San Juan del Sur
"Le village de surf qui n'a pas encore été gâché. Laissez-lui le temps — ou ne le faites pas."
San Juan del Sur s’étend dans une parfaite baie en fer à cheval sur la côte Pacifique sud du Nicaragua, et c’est la ville la plus ouvertement touristique du pays. Je dis cela non pas comme une critique mais comme un contexte — à l’échelle centraméricaine, San Juan del Sur reste remarquablement peu développé. Il n’y a pas de gratte-ciels. Les pêcheurs tirent encore leurs bateaux sur la plage. La rue principale compte plus de comedores que de bars à cocktails. Mais les surfeurs sont arrivés, les retraites de yoga ont suivi, les agents immobiliers tournent, et si vous voulez voir ce village avant qu’il ne devienne le prochain Nosara, la fenêtre est ouverte — mais elle ne le restera pas éternellement.
Le surf est ce que la plupart des gens viennent chercher, et il tient ses promesses. La plage du village elle-même est douce — parfaite pour les débutants et pour se baigner — mais les vraies vagues sont sur les plages au nord et au sud, accessibles en bateau ou par les camionnettes-navettes qui circulent chaque jour. Playa Maderas, à vingt minutes au nord, est le break le plus régulier : un beach break avec des gauches et des droites qui marchent sur presque toutes les marées et directions de houle. Playa Hermosa, plus au nord, est plus vide et plus puissante. Playa Remanso, au sud, est un reef break pour les surfeurs plus expérimentés. La location de planches est bon marché, les cours sont partout, et l’eau est assez chaude pour ne jamais avoir besoin de combinaison.

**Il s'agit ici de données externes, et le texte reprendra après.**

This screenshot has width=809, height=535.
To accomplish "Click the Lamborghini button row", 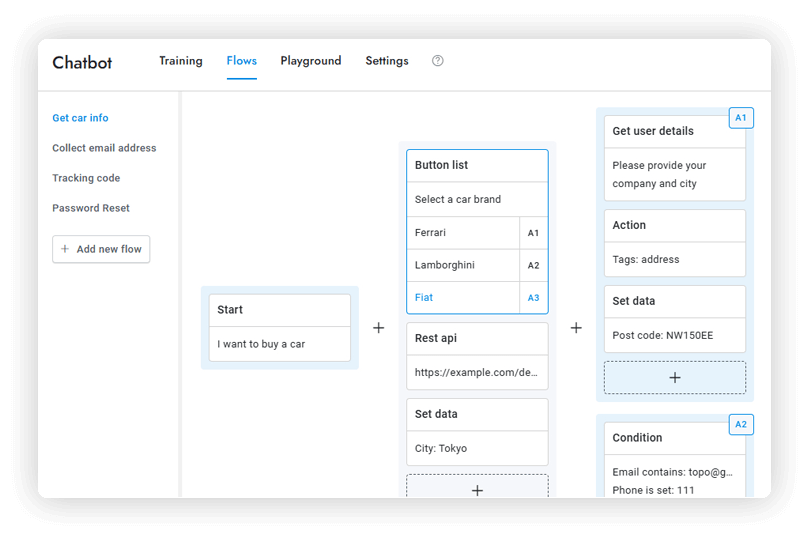I will (x=462, y=265).
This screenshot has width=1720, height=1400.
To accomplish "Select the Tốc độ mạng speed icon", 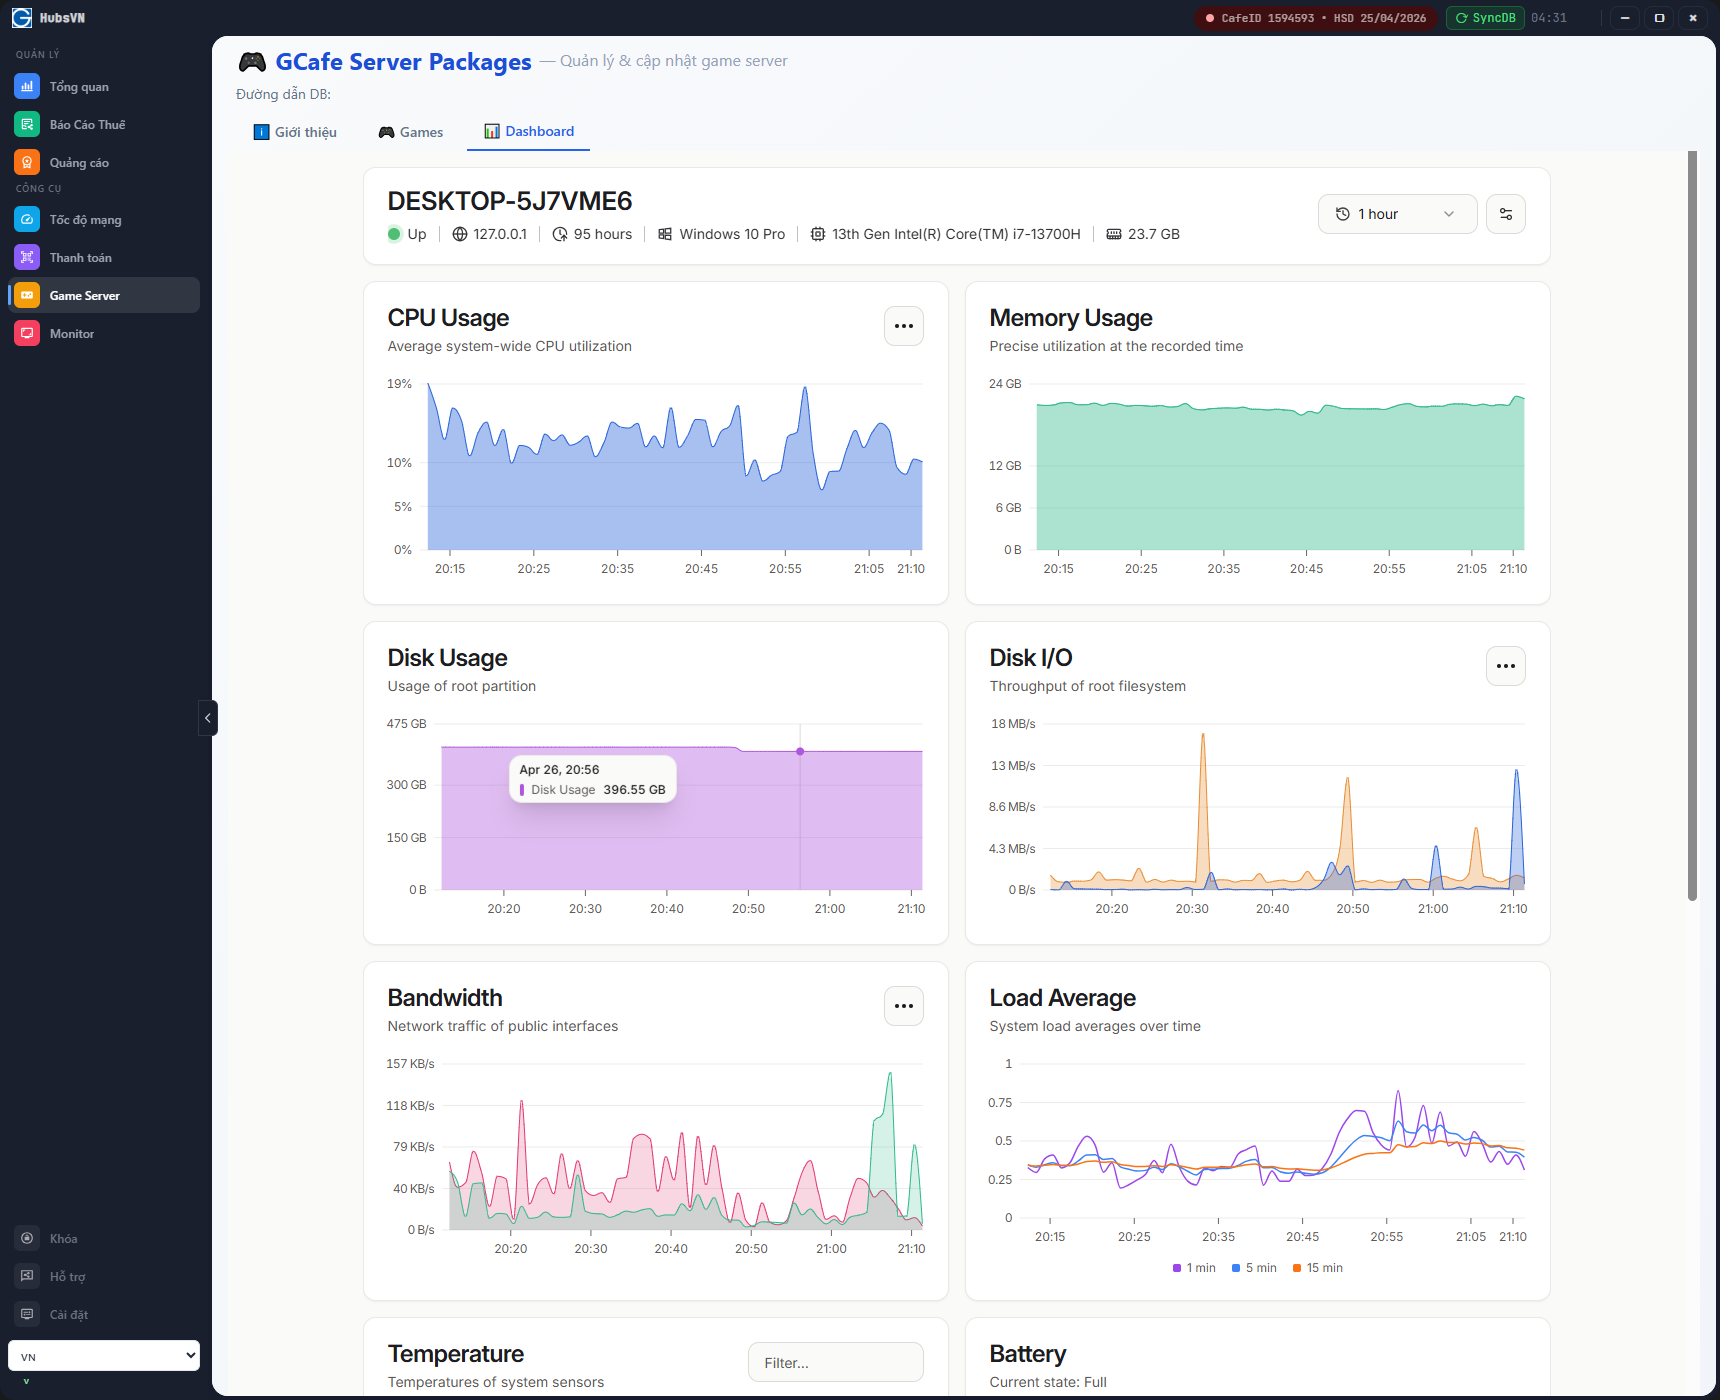I will [27, 220].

Le Cristo de la Misericordia — une statue blanche du Christ dressée sur une colline au-dessus de la baie — est la version san-juanaise du Christ Rédempteur de Rio, en plus petit mais avec une meilleure vue sur le coucher de soleil. La montée prend vingt minutes, et du sommet on plonge le regard sur toute la baie en fer à cheval, les bateaux au mouillage, les pangas de pêcheurs qui partent pour la soirée, et un coucher de soleil sur le Pacifique qui fait passer l’eau du bleu à l’or puis au noir. Je suis resté là une heure assis. C’est gratuit et c’est l’une des plus belles choses du Nicaragua.
La scène gastronomique est meilleure qu’on ne l’attendrait d’un village de surf. Du homard frais dans des restaurants en bord de mer pour une fraction de ce qu’on paierait n’importe où dans les Caraïbes. Du ceviche fait à partir de la pêche du matin. Le nacatamal — la version nicaraguayenne du tamale, massif et enveloppé dans des feuilles de bananier — vendu par les femmes le dimanche matin. Et les comedores le long de la rue du marché, où un repas complet de riz, haricots, viande grillée et plantains coûte moins d’un dollar.

Le Sunday Funday — le pool-crawl de routards devenu l’événement signature de San Juan del Sur — est soit votre truc, soit il ne l’est pas. J’y suis allé une fois, j’ai tenu deux piscines, et je me suis retiré dans un hamac avec un livre. Mais l’énergie est réelle, et c’est la raison pour laquelle la ville a une vie nocturne. Si vous avez la vingtaine et voyagez seul, c’est un moyen efficace de rencontrer tout le monde.
Le nidage des tortues à Playa La Flor, au sud du village, est l’un des grands spectacles de faune d’Amérique centrale. Entre juillet et janvier, des tortues olivâtres arrivent en pontes massives — des milliers de tortues sur une seule plage sur quelques nuits. La réserve est gérée, les visites sont guidées et programmées. C’est l’une des rares expériences au Nicaragua qui nécessite une organisation à l’avance, et elle vaut chaque effort logistique.

Quand y aller : Le surf est possible toute l’année mais les plus grosses houles arrivent de mars à octobre. La saison sèche (novembre à avril) est plus confortable pour les non-surfeurs. Le nidage des tortues se déroule de juillet à janvier. Décembre et janvier sont les mois les plus fréquentés.